Debra J. Saunders

"What we pay people in Washington for is to make decisions," former New York Mayor Rudy Giuliani told the audience at the California GOP convention in Sacramento Saturday.

Meanwhile, back in Washington, members of Congress have been acting as if they were sent to Washington to make non-decisions. Witness the nonbinding House resolution being debated this week in which members profess to support U.S. troops in Iraq, but, "Congress disapproves of the decision of President George W. Bush announced on Jan. 10, 2007, to deploy more than 20,000 additional U.S. combat troops to Iraq."

The Senate couldn't even manage to pass a meaningless Iraq resolution when it tried earlier this month -- a non-accomplishment for which the senators, over time, may be glad.

What are Americans to think of the House resolution?

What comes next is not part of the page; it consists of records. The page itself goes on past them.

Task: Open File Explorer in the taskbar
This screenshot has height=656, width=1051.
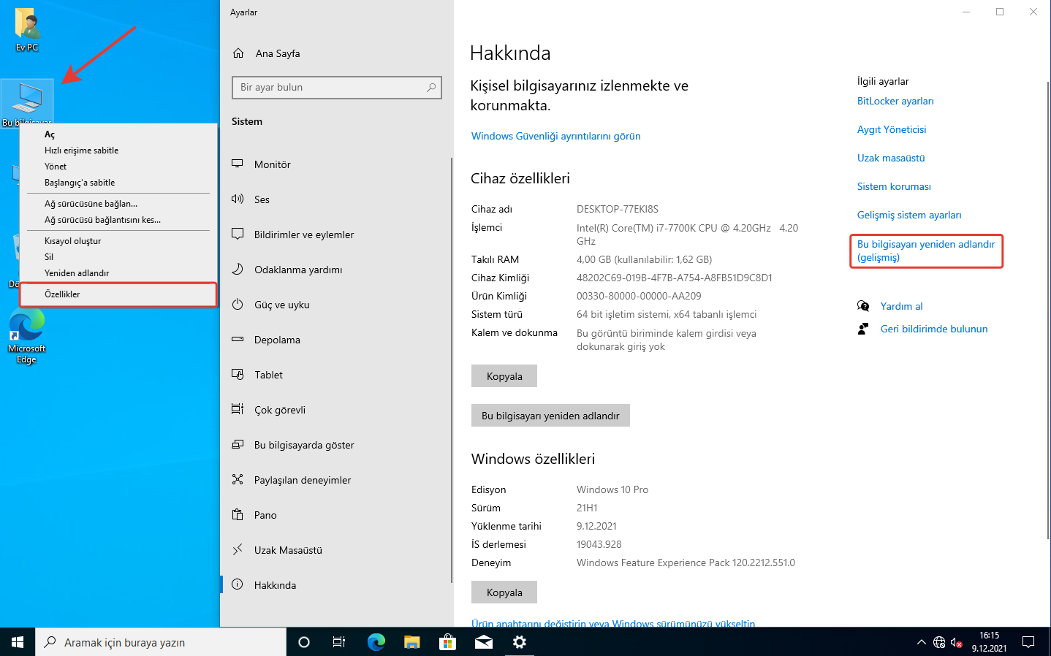Action: [x=412, y=642]
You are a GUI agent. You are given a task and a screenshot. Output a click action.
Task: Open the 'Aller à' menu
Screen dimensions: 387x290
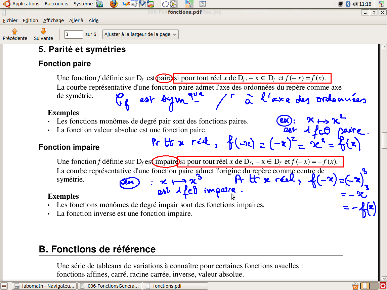click(76, 20)
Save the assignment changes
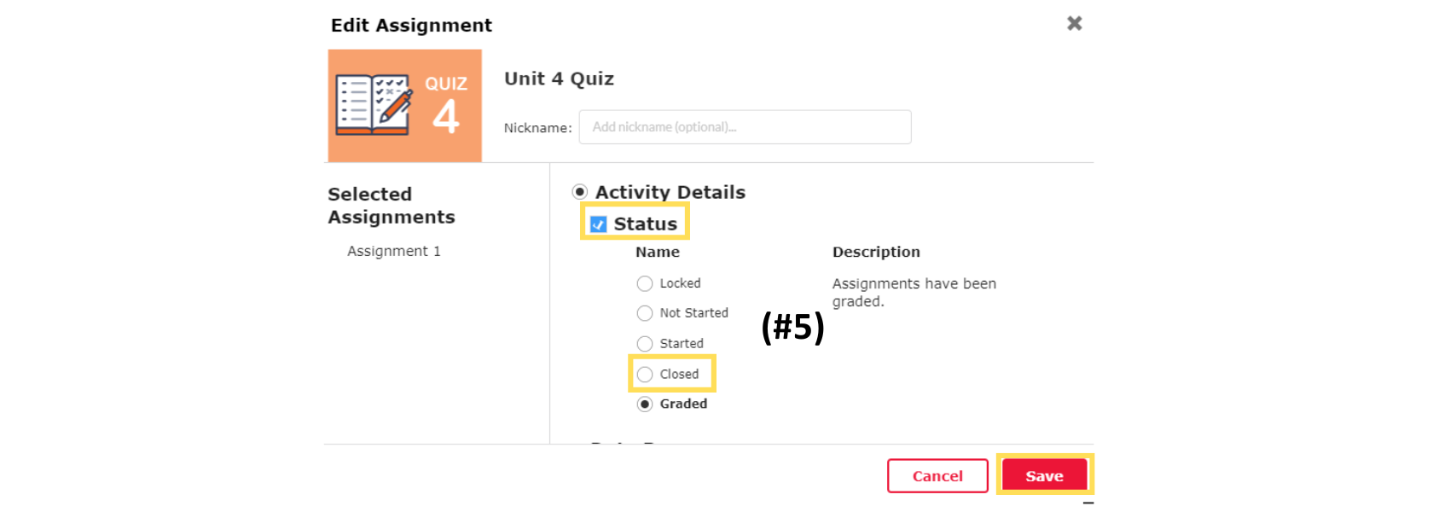The width and height of the screenshot is (1433, 512). (1044, 476)
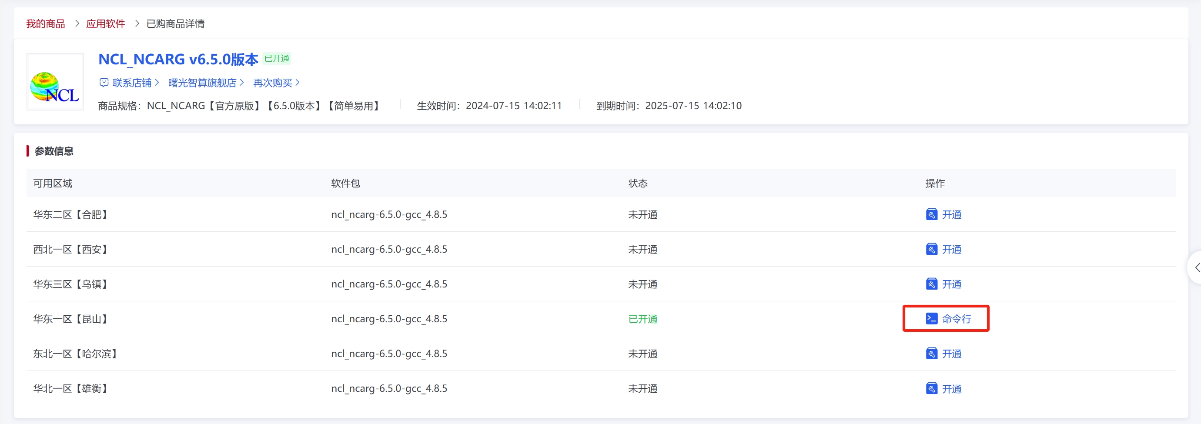Click 再次购买 to repurchase
1201x424 pixels.
[273, 83]
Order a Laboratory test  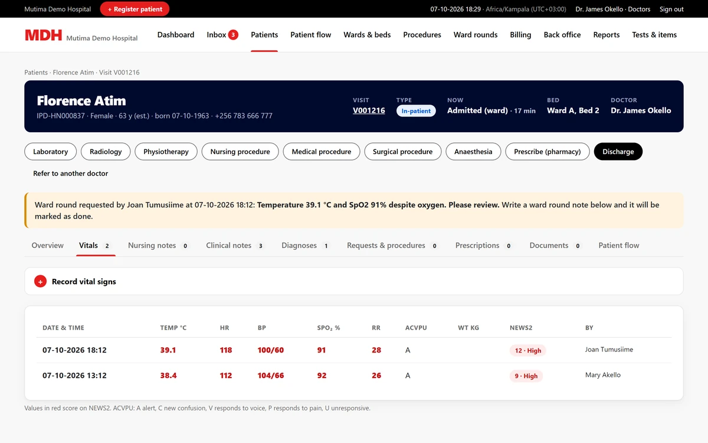tap(51, 152)
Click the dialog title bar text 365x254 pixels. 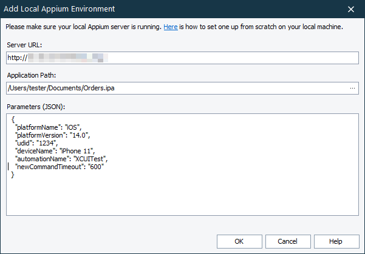[69, 10]
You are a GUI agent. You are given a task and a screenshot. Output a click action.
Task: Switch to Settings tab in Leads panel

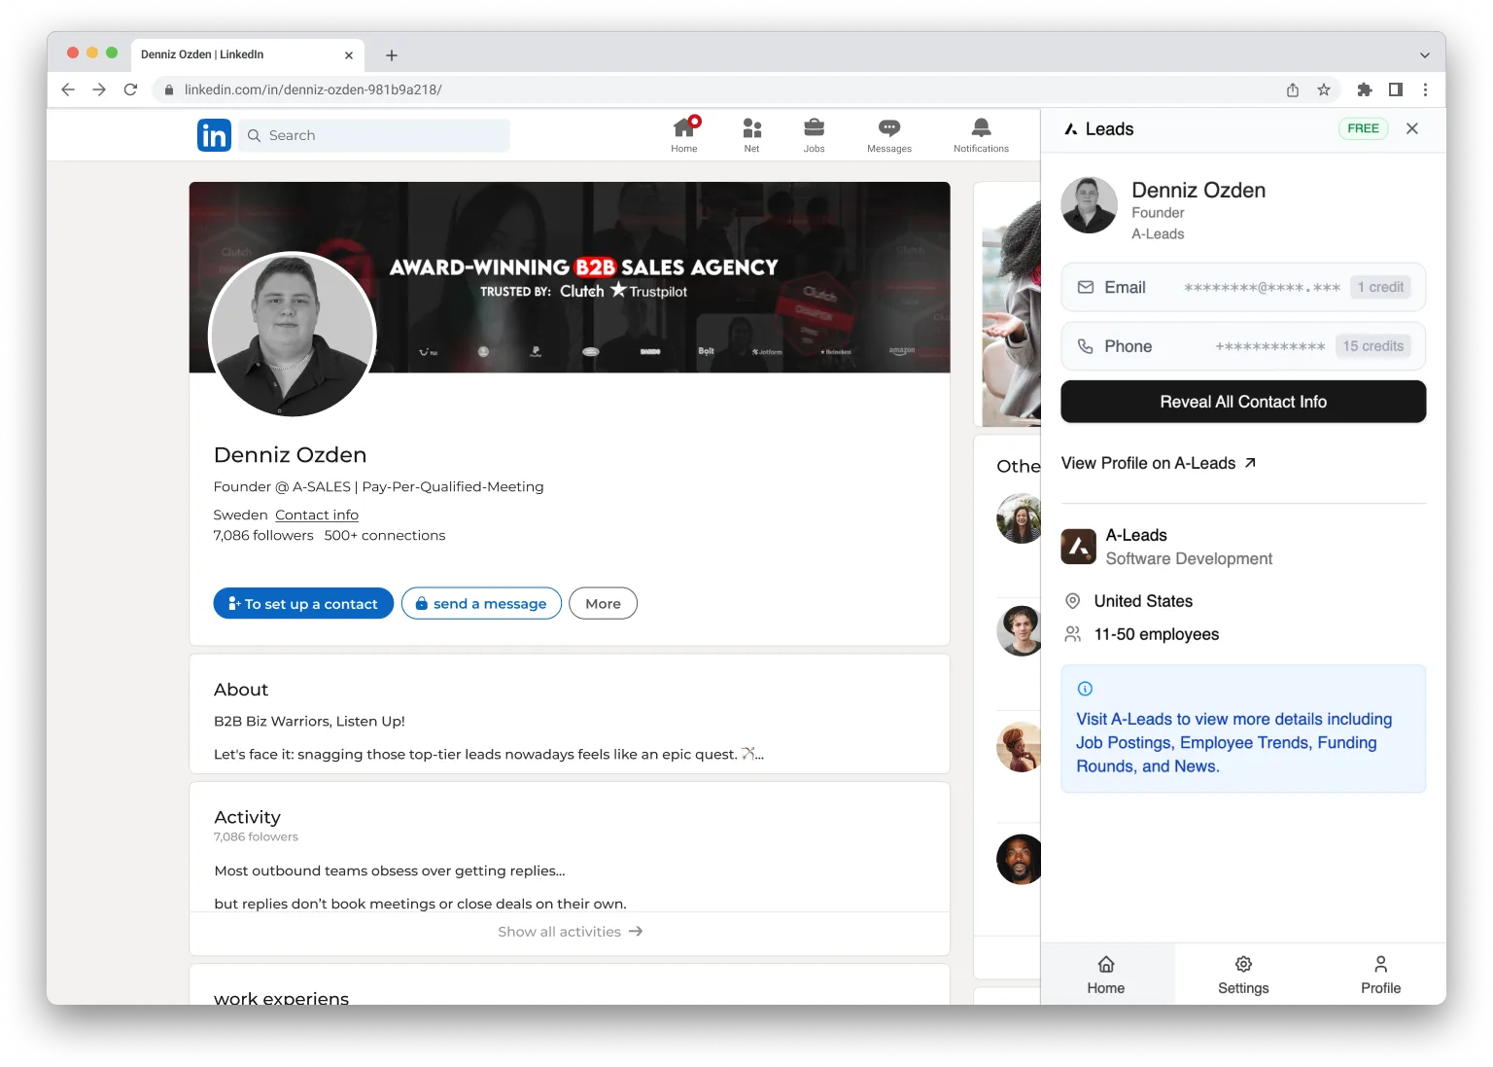point(1242,974)
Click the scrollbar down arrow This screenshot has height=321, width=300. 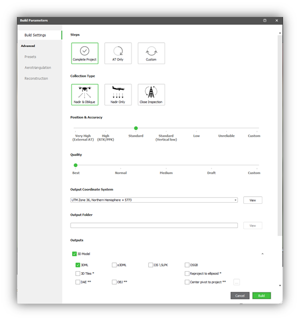point(280,285)
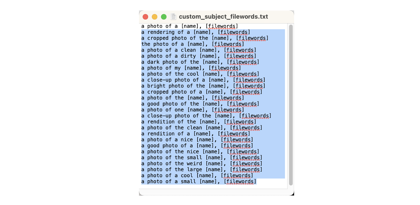Click the yellow minimize button
The height and width of the screenshot is (205, 420).
click(x=155, y=16)
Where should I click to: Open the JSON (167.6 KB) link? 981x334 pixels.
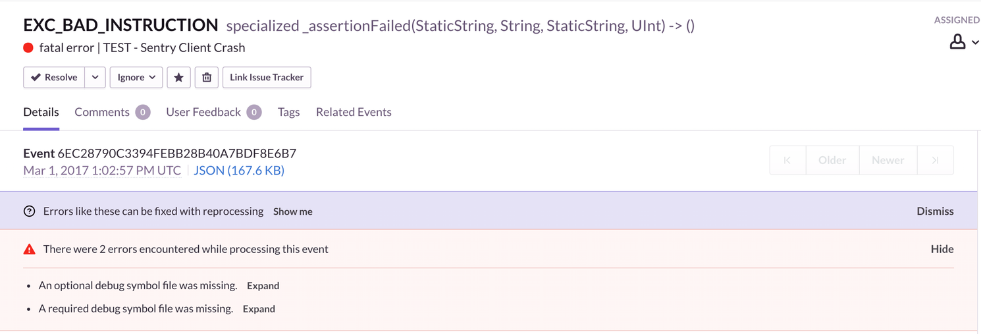(239, 171)
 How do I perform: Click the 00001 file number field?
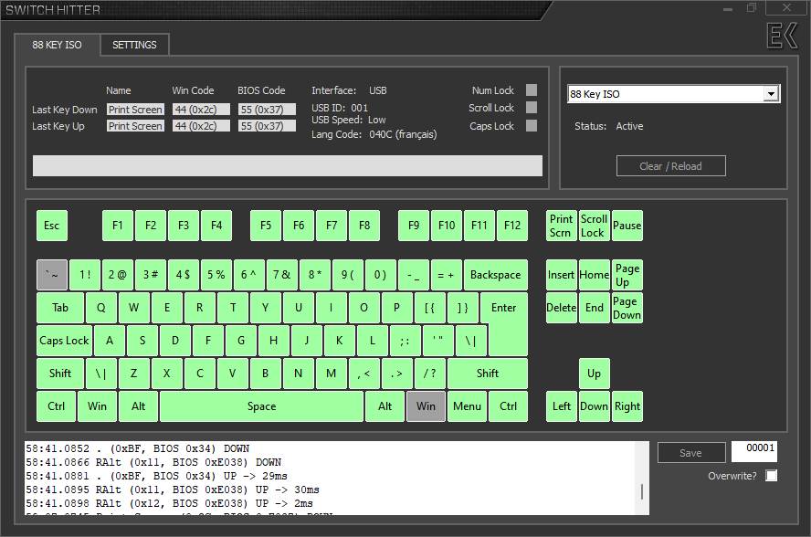(754, 452)
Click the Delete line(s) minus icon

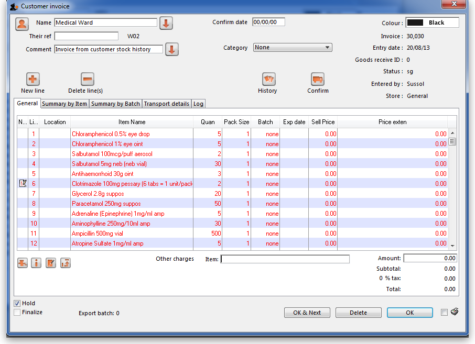click(88, 79)
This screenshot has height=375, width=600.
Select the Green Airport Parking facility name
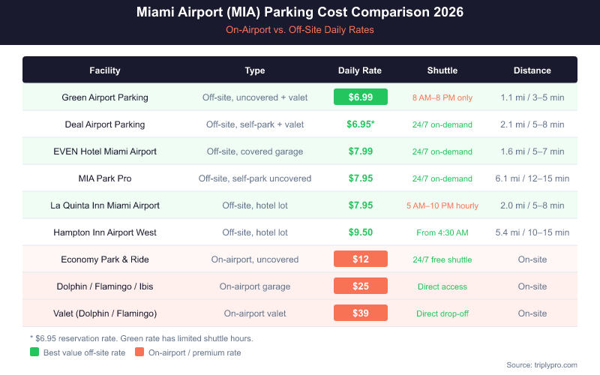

Politicians say they support the troops, then they undercut the efforts of Gen. David Petraeus, the new military commander in Iraq, to assemble the soldiers he believes he needs to win. Last year, war critics bashed Bush for not listening to Gen. Eric Shinseki, who wanted the administration to send more troops to Iraq. Now, they are supporting resolutions against more troops.

As Giuliani noted: "What I don't get is the nonbinding resolution. I don't get that. In the business world, two weeks spent on a nonbinding resolution would be considered nonproductive." He also called it "a comment without making a decision."

It felt good to see a politician looking at a run for the White House without first reconfiguring his platform to reflect polls that show Americans souring on the war in Iraq.

The latest USA Today/Gallup poll shows that 60 percent of voters disapprove of the Bush troop surge. Some 56 percent say that going to war was a mistake. But Giuliani didn't run from the war in his remarks, because it is too late to turn back.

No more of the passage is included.